In April 2020, the group — with special authorization from WDFW biologist Shelly Ament — installed 22 PUMA nest boxes on the steel pilings in the tide flats and on root wads around the tidal estuary, and sent seven cleaned and repaired boxes on to protection Island.

“During both of these box installations, the PUMAs were on and in the boxes within five minutes of hanging the boxes,” Wiersma wrote.

Monitoring the nest boxes usually begins in April and ends in August. The data is sent along to U.S. Fish and Wildlife and Washington Department of Fish and Wildlife and Kostka, who collects data for the Puget Sound/Strait of Juan de Fuca regions.

OPAS helping Purple Martins find homes

Over the years the project volunteers have added other sites — 20 gourds at a resident’s private property on Diamond Point, four on an island at the mouth of the Dungeness River on Dungeness Farms property, three near the mouth of Morse Creek just east of Port Angeles, where they’ve seen successful nesting for the past three years, and two refurbished boxes west of Joyce — and now in the Port Angeles Harbor. Some Purple Martins have been spotted as far west as Neah and Clallam Bay, Wiersema said; while the group doesn’t have nesting boxes in those areas, they may be in natural cavities, he said.
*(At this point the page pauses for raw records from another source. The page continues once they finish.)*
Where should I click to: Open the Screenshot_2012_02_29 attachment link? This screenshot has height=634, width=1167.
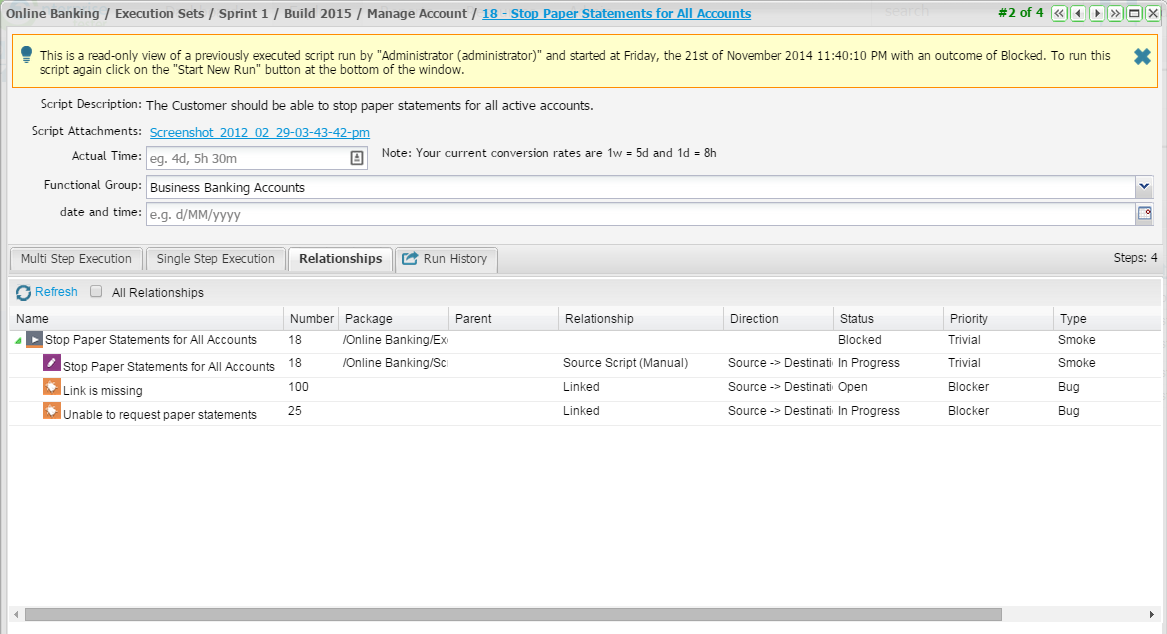pos(260,133)

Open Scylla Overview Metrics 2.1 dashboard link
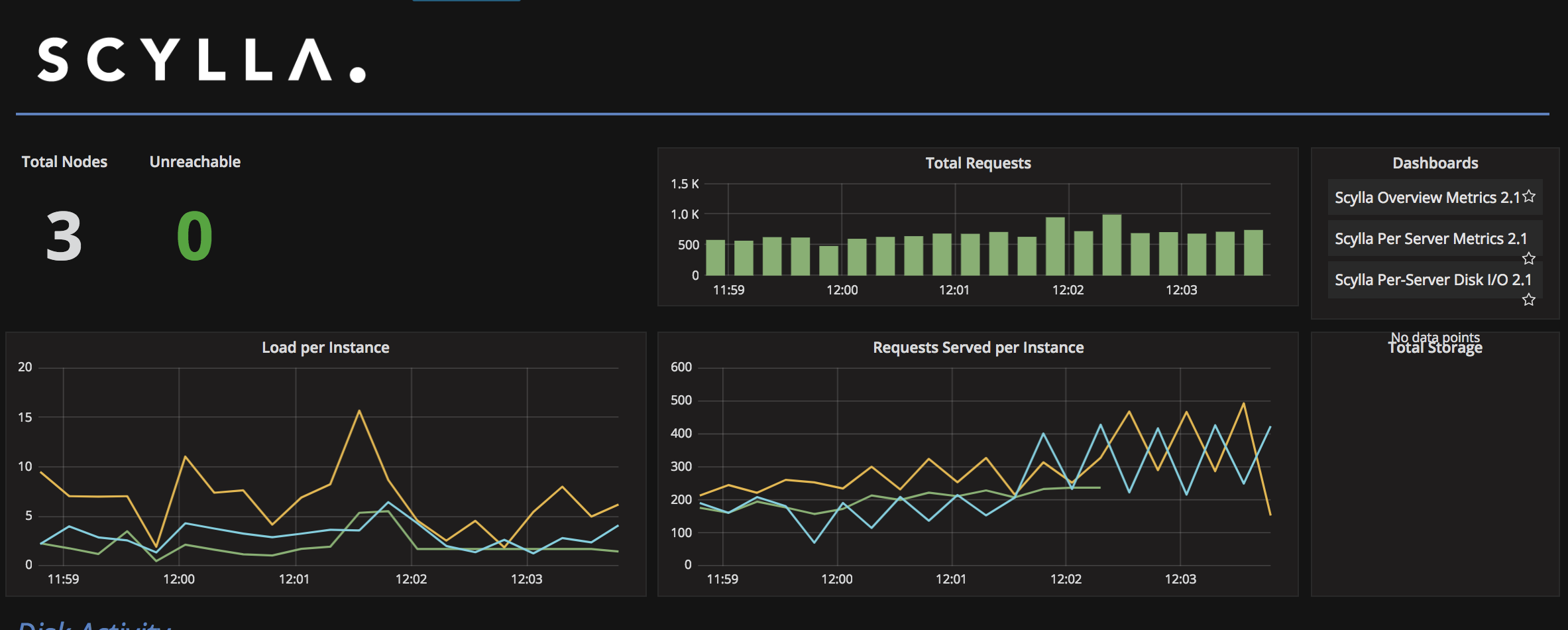(1426, 198)
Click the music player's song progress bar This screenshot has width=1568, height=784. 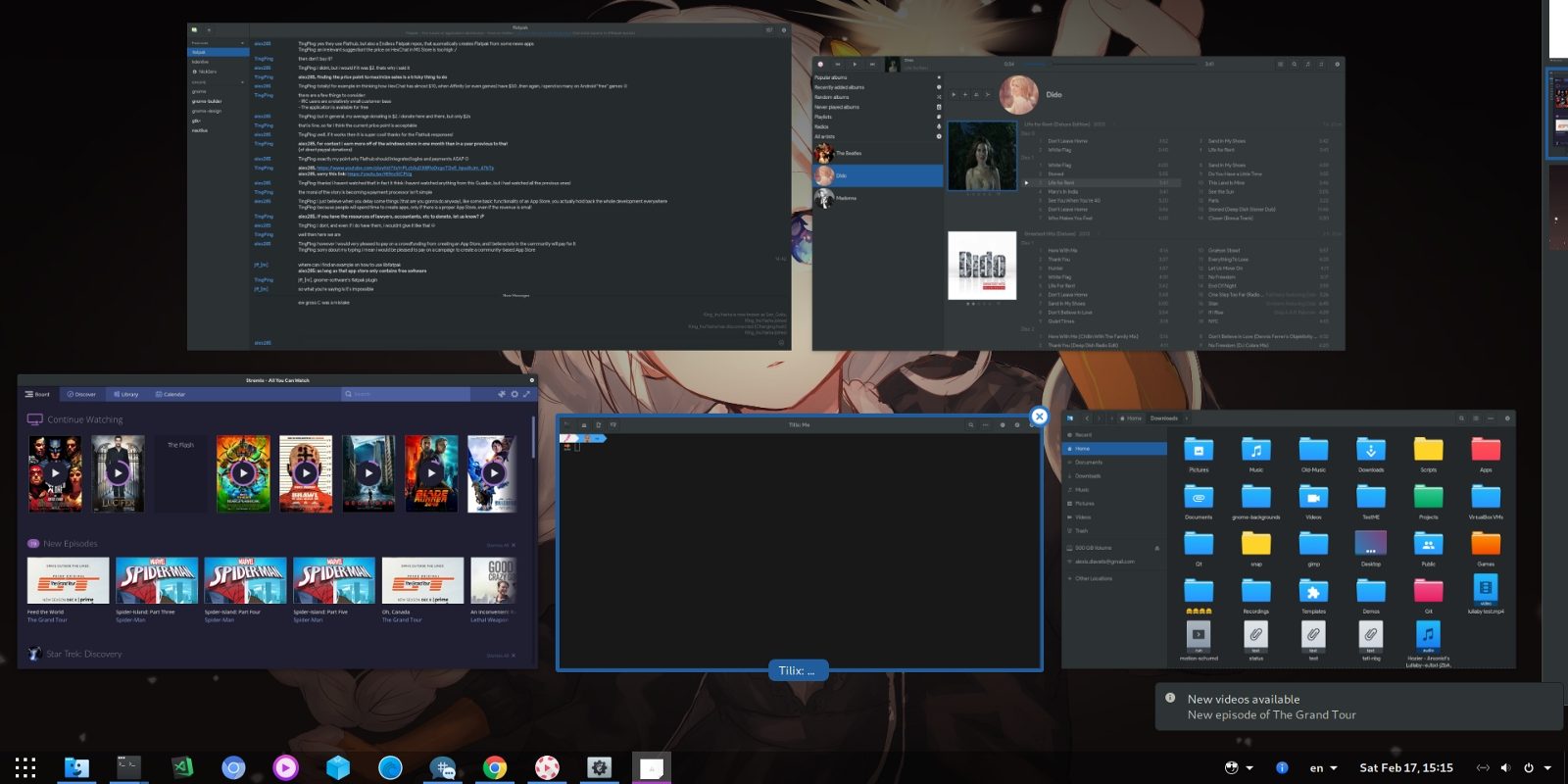pyautogui.click(x=1107, y=64)
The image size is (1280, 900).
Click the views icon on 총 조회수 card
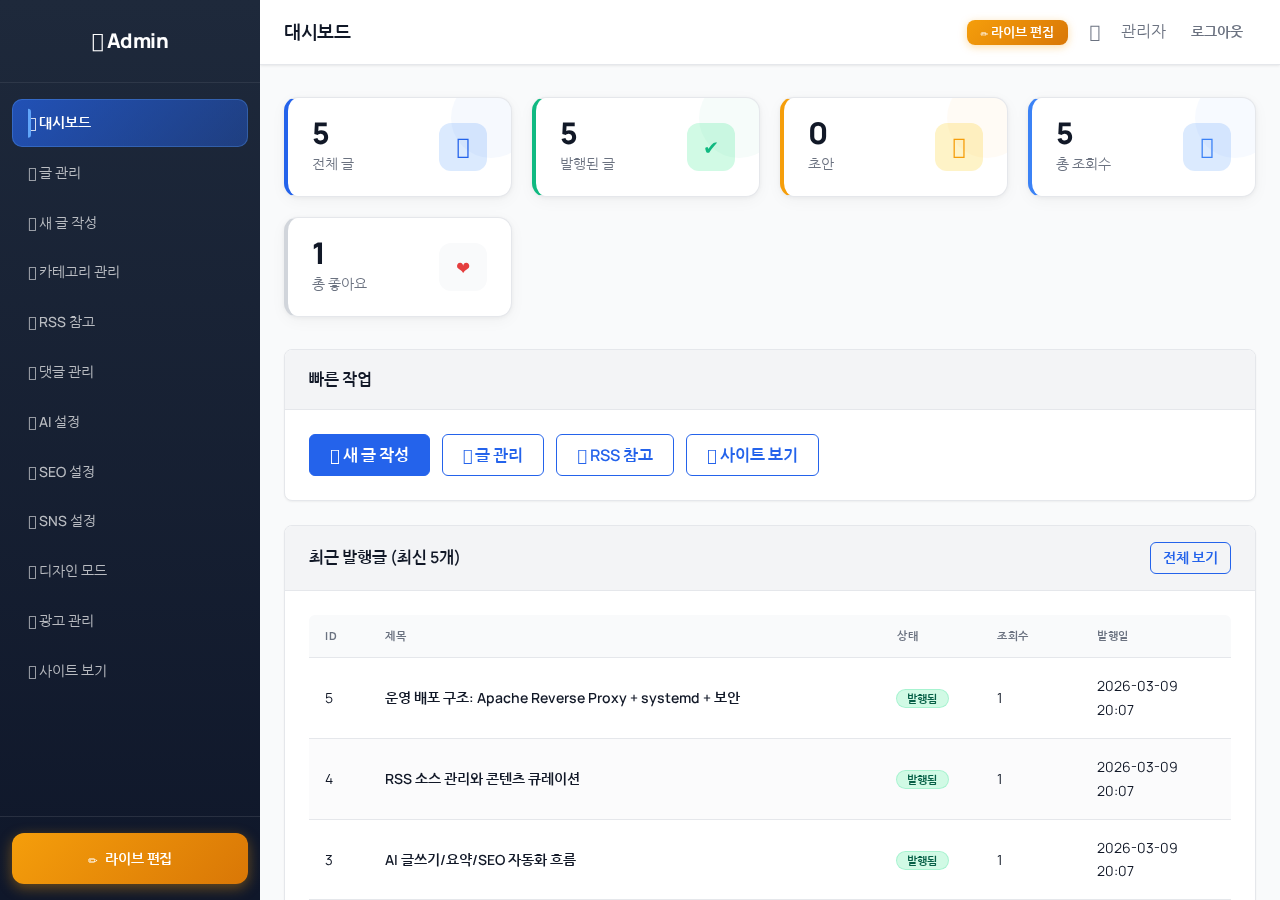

Wiersema said the group purposefully has multiple sites across the area rather than in a central spot. That way, an incident such as an oil spill wouldn’t wipe out the region’s breeding population.

The project seems to have found a foothold over the years, Wiersema noted: In a 2018 report on the project, he noted that on an Aug. 10 field trip to the pilings at the 3 Crabs site, OPAS volunteers counted 46 adult birds in and around the boxes on the pilings, and another seven birds on the overland boxes; numbers were prior to a count of that year’s chicks fledge from the boxes. On Aug. 28 of that same year, Bob Boekelheide counted 70 martins around the 3 Crabs parking area and on the wires overhead.

“This count included both adult birds and this year’s fledglings,” Wiersema wrote; at the time it was the highest count of Martins recorded in Clallam County. Later that year, Purple Martins were seen for the first time on an August Wednesday morning bird walk at the Dungeness River Audubon Center.